▸ **Entries supplied**
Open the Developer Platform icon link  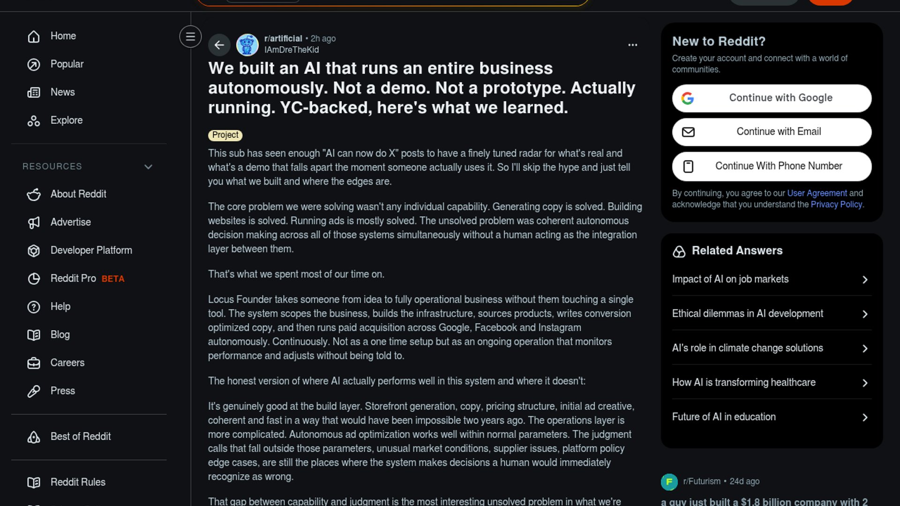tap(34, 251)
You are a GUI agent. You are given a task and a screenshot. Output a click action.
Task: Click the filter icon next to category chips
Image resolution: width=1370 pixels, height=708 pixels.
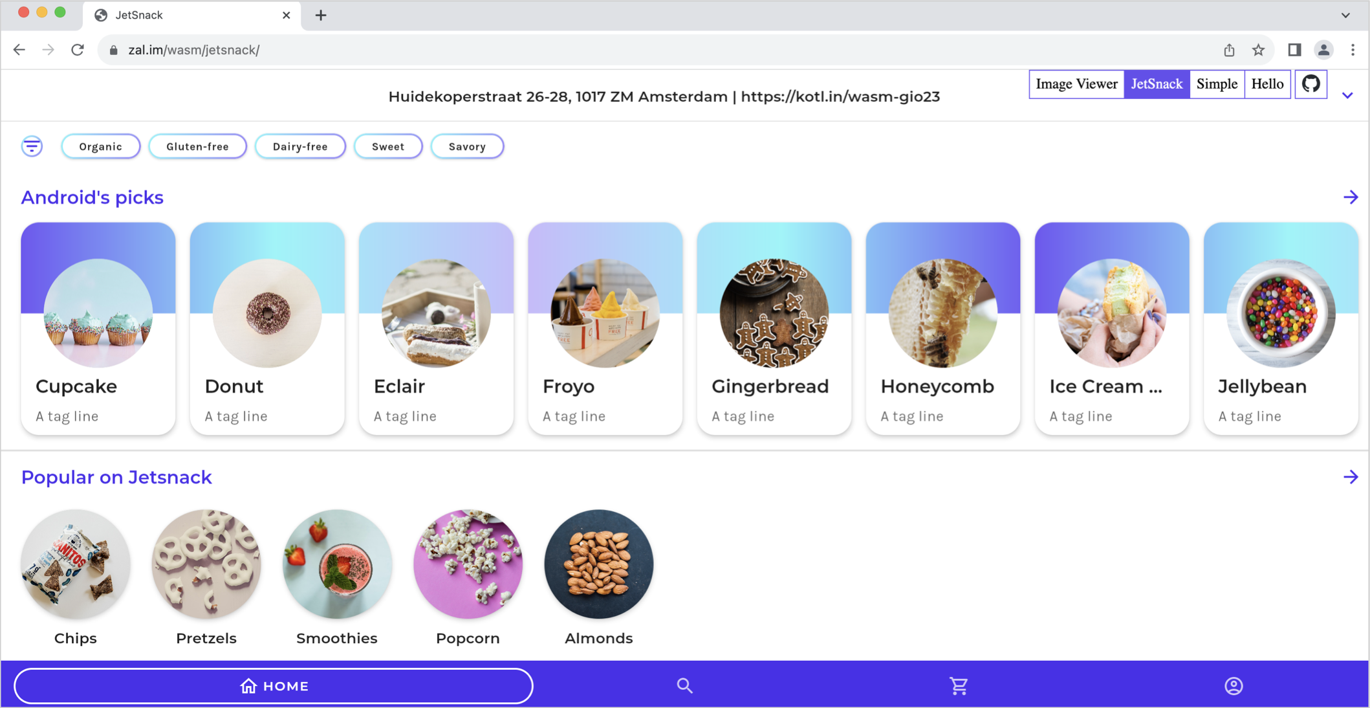[x=32, y=146]
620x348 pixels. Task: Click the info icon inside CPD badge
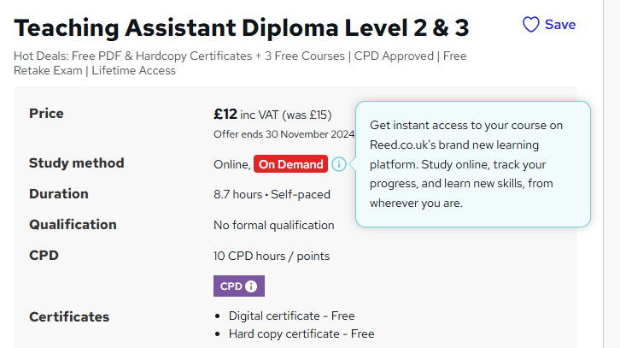coord(251,286)
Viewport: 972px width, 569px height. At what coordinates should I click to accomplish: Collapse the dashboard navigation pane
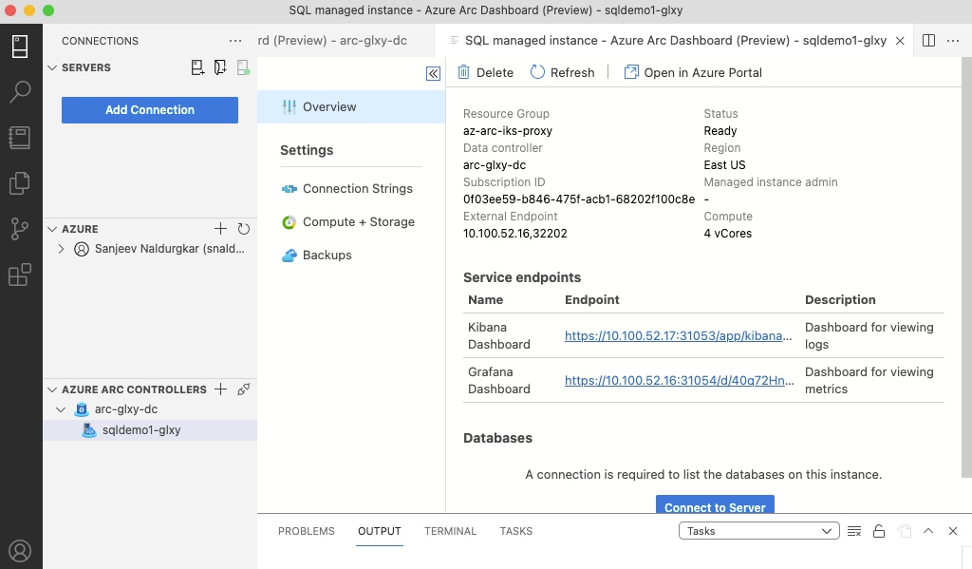[x=433, y=73]
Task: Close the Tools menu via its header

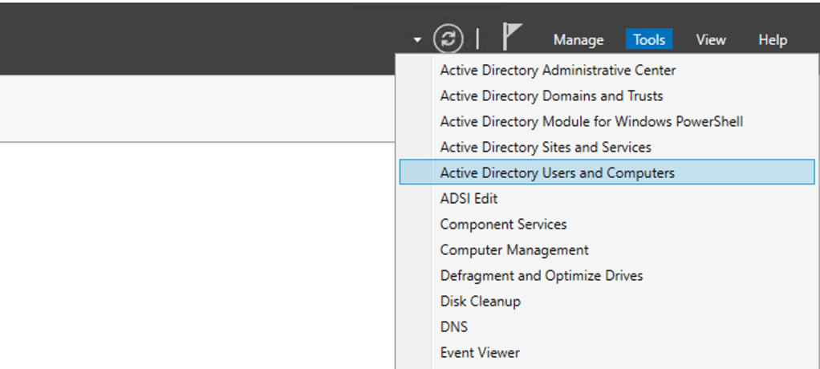Action: pos(649,40)
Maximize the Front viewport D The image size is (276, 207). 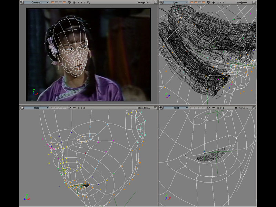[254, 108]
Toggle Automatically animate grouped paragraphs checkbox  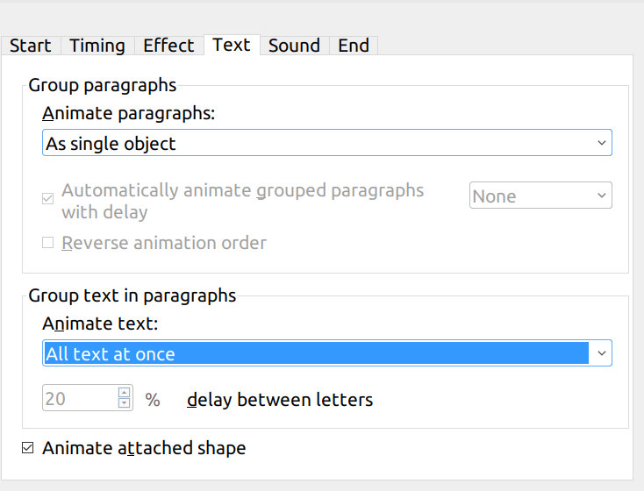pyautogui.click(x=48, y=200)
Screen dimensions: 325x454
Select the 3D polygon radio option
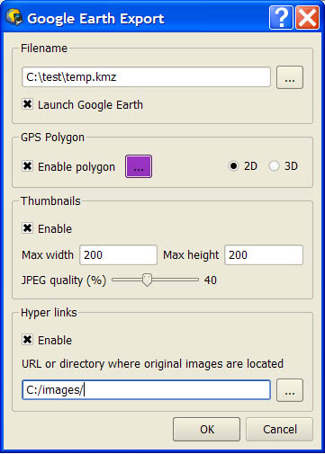tap(274, 166)

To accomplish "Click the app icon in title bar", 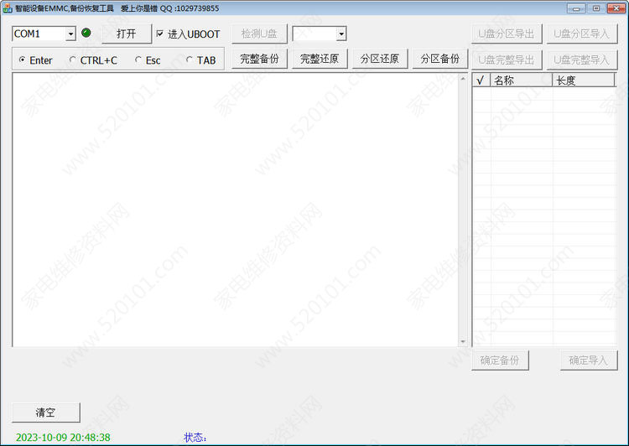I will click(8, 8).
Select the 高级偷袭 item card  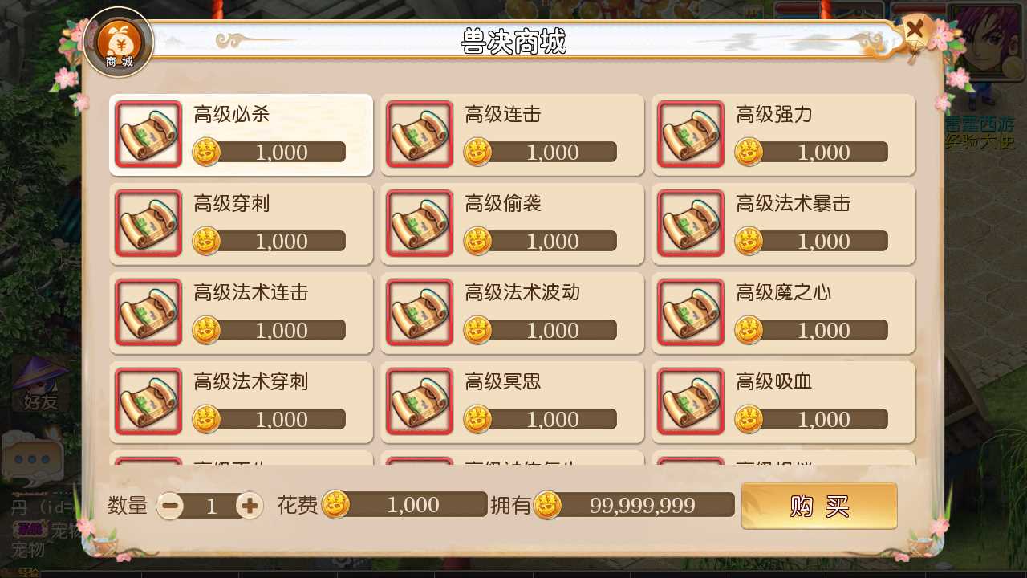513,224
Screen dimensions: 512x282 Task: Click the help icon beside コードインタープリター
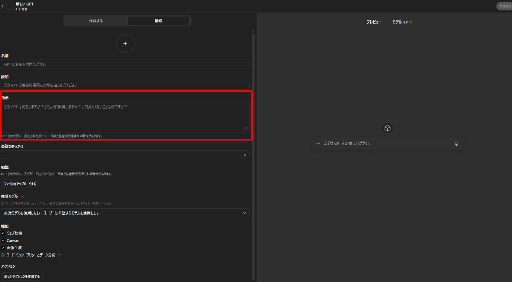[59, 255]
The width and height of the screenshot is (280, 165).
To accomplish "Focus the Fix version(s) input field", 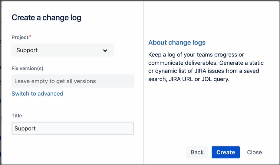I will [x=73, y=81].
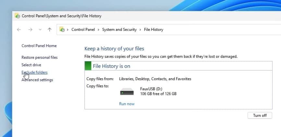The image size is (281, 137).
Task: Select System and Security breadcrumb item
Action: pyautogui.click(x=119, y=30)
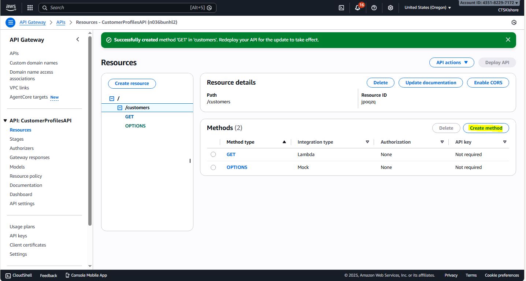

▸ **What is being asked**
Search the material for the word "screenshot" and copy each line where it occurs.

▸ **Answer to this problem**
You are a GUI agent. You are given a task and a screenshot. Output a click action.
The width and height of the screenshot is (280, 165).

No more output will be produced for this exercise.